√12
I keep ignoring you. But I still care
Athanabil Adventiano
***
Anggi menyesap teh panasnya sembari membaca majalah wanita di hadapannya. Matanya yang sibuk membaca kata demi kata yang tertuang manis di dalamnya terusik ketika pintu rumah ditutup secara kasar, sehingga menimbulkan suara yang menggema.
"Bisa pelan-pelan nggak sih Than?" Anggi menatap Athan garang. Namun, anaknya itu malah berjalan dengan lesu dan duduk di sampingnya. Matanya menatap kosong ke depan. Bahkan ucapan-ucapan dari ibunya yang bertanya tentang apa yang sedang terjadi sengaja ia abaikan begitu saja.
"Athan! Kamu kenapa sih?" Anggi mulai menaruh perhatian penuh pada anaknya. Wanita itu juga sudah tak berselera lagi untuk melanjutkan aktivitas yang sangat disukainya itu. Apalagi kalau bukan membaca.
Athan bangkit dari duduknya. Tas yang ada di punggung ia tenteng dengan tangan kanan sedangkan tangan lainnya mengusap wajah dengan gusar. "I'm Okay Mom."
Sebelum langkah Athan mulai menjauh. Anggi memegang tangan Athan dengan erat. "Cepet mandi trus ganti baju. Mama mau ngomong," ucap Anggi dengan lembut yang dijawab Athan dengan anggukan lesu, setelah itu ia kembali berjalan menuju kamarnya di lantai dua.

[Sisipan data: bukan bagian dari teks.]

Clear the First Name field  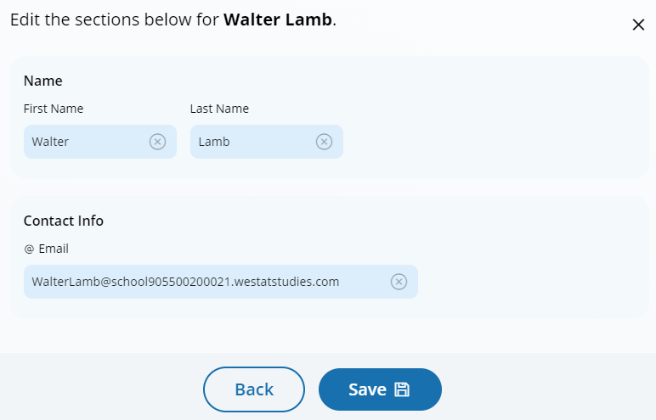(x=157, y=142)
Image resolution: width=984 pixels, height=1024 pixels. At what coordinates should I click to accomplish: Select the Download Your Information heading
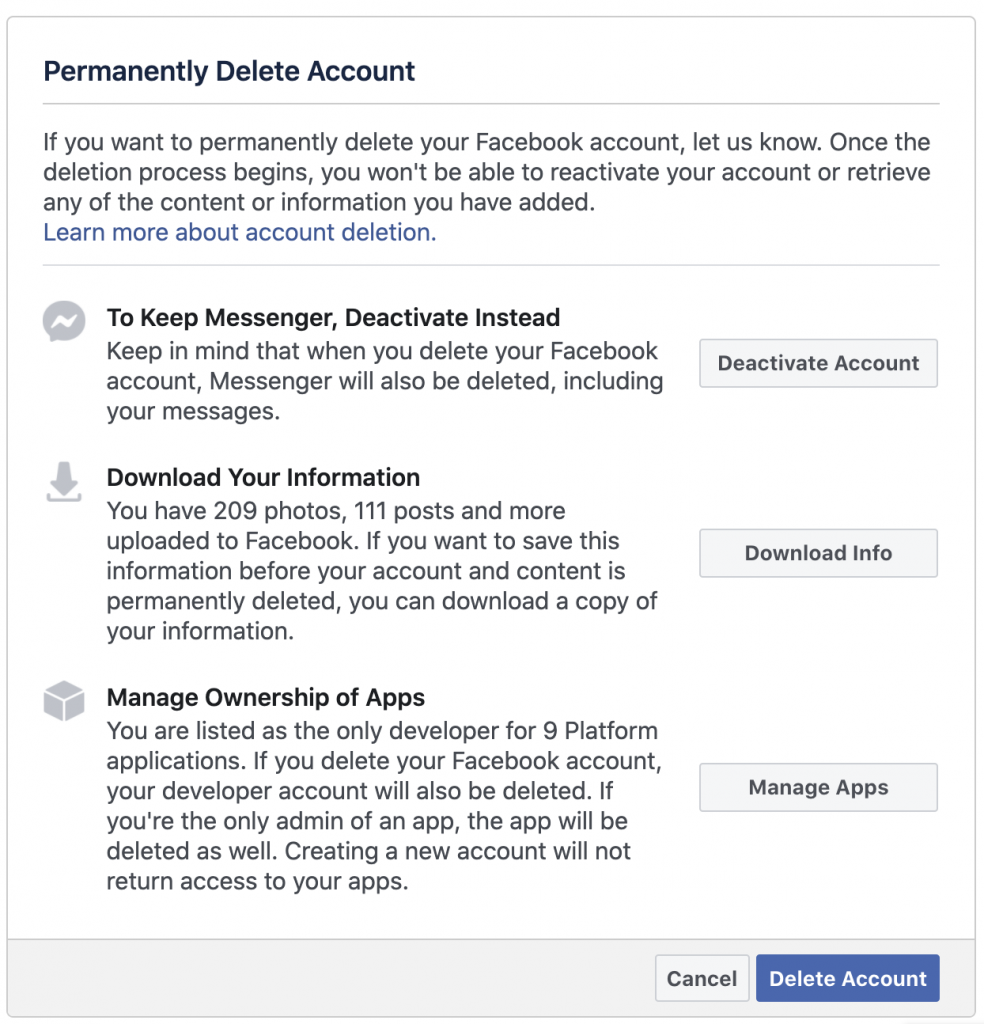pos(263,477)
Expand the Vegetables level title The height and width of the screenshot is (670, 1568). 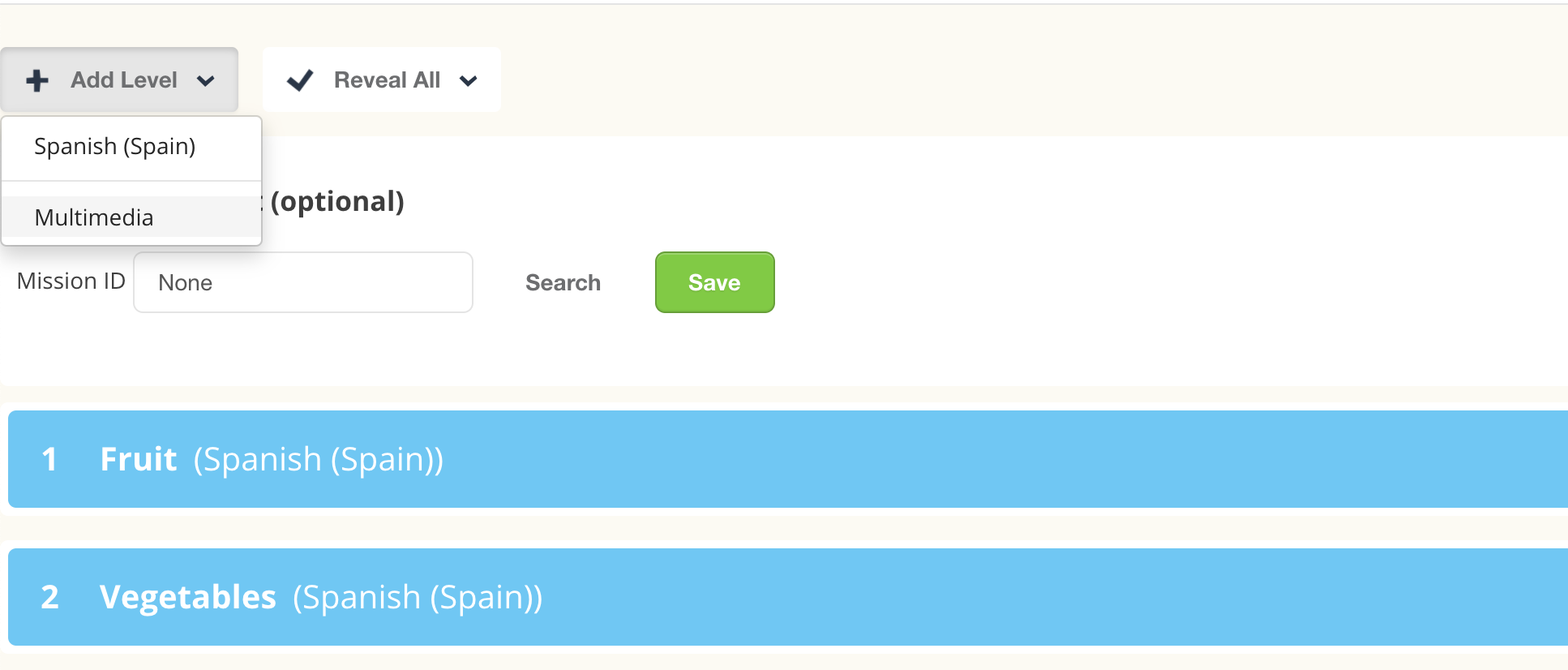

Athan menyalakan lampu kamarnya lalu entah mengapa langkah kakinya tak menuju kamar mandi seperti perintah ibunya tadi. Dirinya malah melangkah menuju balkon kamar, menatap langit yang sangat indah dengan warna orange yang mendominasi, bagaikan sebuah cat yang tumpah di kanvas angkasa. Lelaki itu memejamkan matanya sebentar, membiarkan angin dingin menyapu wajah serta tubuhnya yang terasa amat lelah.
Namun, masih beberapa detik ia memejam, perasaan bersalah itu tiba-tiba muncul di lubuk hatinya yang paling dalam. Athan merasa tak berguna sekaligus pengecut ketika melihat Thalia yang tadi pingsan tepat di hadapannya, tetapi dirinya hanya diam mematung tanpa tau harus bertindak apa. Ia masih syok berat dengan hal itu. Rasanya kejadian itu bak Deja Vu pada kejadian beberapa tahun silam. Tentu saja Athan ingin menolong Thalia, membawanya menuju UKS dengan lengannya sendiri, namun entah mengapa tubuhnya kaku tak bisa bergerak. Hatinya juga terus berdebar dengan keringat dingin yang bercucuran di pelipis.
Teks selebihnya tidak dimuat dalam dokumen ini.